Minor surgery? Top US gender doc agitates to lower age for genital surgery

Dr. Johanna Olson-Kennedy of LA Children’s Hospital is one of the better known “gender specialists” in the United States. She has achieved notoriety amongst gender critics for her controversial advocacy of early cross-sex hormone treatment and “social transition” of young children.

Her latest efforts to push the envelope on child transition are on display in a post she made two days ago on the public WPATH Facebook page, wherein she lobbies for the next WPATH Standards of Care (SOC 8) to support lowering the age of consent for “bottom” surgery (officially recommended to be 18 or older in the WPATH SOC 7).

To date, Olson’s post has garnered 52 “likes,” with plenty of enthusiastic responses. Only one clinician has raised a shadow of doubt.

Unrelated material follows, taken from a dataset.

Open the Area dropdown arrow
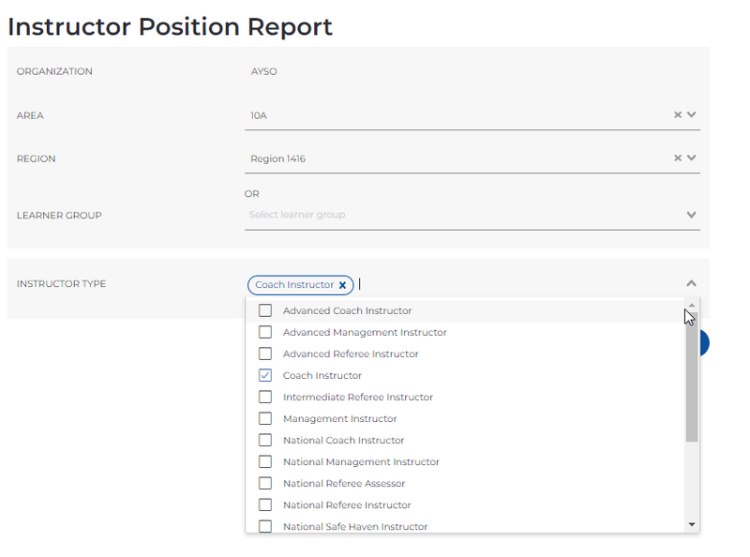Viewport: 750px width, 557px height. [x=692, y=114]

What does Dr. Olson-Kennedy want? Nothing more than for immature preadolescents to be allowed to undergo–with full insurance coverage–major genital surgeries so they can impersonate the opposite sex at an earlier age.

Olson orig post

Because of the upside-down activist-driven reality we live in today, rather than helping gender dysphoric young people come to terms with their healthy young bodies, Dr. Olson-Kennedy and her colleagues socially transition children to believe they are the opposite sex.  By “affirming” a child’s (by definition, childish)  idea that they are born in the “wrong” body, pediatric transgenderists like Olson-Kennedy condition the child to reject and even abhor their “wrong” body, thereby making natural puberty an enemy to be “blocked” at its onset—in the example Olson-Kennedy cites in her post, as early as age 11. Everyone in the child’s life is “supportive” and “affirming” of the fiction that one’s sex can be changed, so it’s not surprising that 100% (the figure cited most often by these gender specialists) of socially transitioned, puberty-blocked children desperately want to move on to full medical transition (and into the waiting arms of surgeons and endocrinologists). Carving up, sterilizing, and drugging a child’s body is becoming more and more normalized.

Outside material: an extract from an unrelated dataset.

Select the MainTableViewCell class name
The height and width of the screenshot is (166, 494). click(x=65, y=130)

It’s worth noting that the WPATH Facebook page is not only frequented by doctors and psychologists. Comment threads are often dominated by trans activists, whose views are typically received as expert opinion. One such activist is trans woman Kelley Winters, a PhD. in electrical engineering who has presented to WPATH and is deferred to as an authority on matters of pediatric transition. Winters is not the only one; typically these individuals have no training in medicine or child psychology, with their only claim to authority on pushing for mutilating surgeries and hormones for other people’s children being their own transgenderism and conviction that turning other people’s children into lifelong medical patients is the right thing to do.

Winters and Olson

So Olson-Kennedy and others have created a medical condition that can only be treated by massive infusions of cross-sex hormones and surgeries. The children are blocked early, and now we have a self-fulfilling prophecy. Of course these “girls” are not going to want to stop feminizing hormones. Of course they feel their lives have been “put on hold,” and they are all going to want “functioning vaginas.” The gender specialists have quite successfully crafted a situation where these young people will long for a surgically-engineered body as young as possible. How could they not want that? And how difficult would it be to desist from these longings once the train has started down that road, with all their friends, their families, and a prostrate media cheering them on?

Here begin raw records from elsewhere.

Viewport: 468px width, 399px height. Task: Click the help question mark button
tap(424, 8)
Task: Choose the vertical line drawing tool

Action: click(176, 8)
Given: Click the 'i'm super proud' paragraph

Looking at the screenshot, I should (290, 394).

Just to establish (and for my regular readers, review) a few simple facts:

  • “Bottom” surgery aside, puberty blockers followed by cross sex hormones results in guaranteed lifelong sterility. This is a fact that is never disputed by any specialist, but which is downplayed and seldom mentioned by anyone. Sterilization of children in any other context would be considered a human rights abuse, not a social justice triumph.
  • There is no research or clinical evidence that gender identity is innate. On the contrary: There is decades of research showing that gender identity is a matter of identification with gender stereotypes and parental modeling. It is impossible to find a story about a “trans child” that does not include anecdotes about these children preferring typical gender-stereotyped activities, clothing, and hairstyles of the opposite sex.
  • Frontal lobe development—in particular,  sound judgment, the capacity to understand and care about future consequences, and impulse control—is not complete until the mid-20s.
  • Young brains are highly plastic. It is patently obvious that the very act of “socially transitioning” young children to believe they are “born in the wrong body”  conditions them to continue on to full medical transition, with all the attendant risks and consequences.

Olson-Kennedy’s thread is ongoing, with many enthusiastic commenters and supporters. I encourage readers to see for themselves and then inform others about what the leading lights of pediatric transition are doing and saying. This is the future for gender nonconforming children and preteens, and the public deserves to know.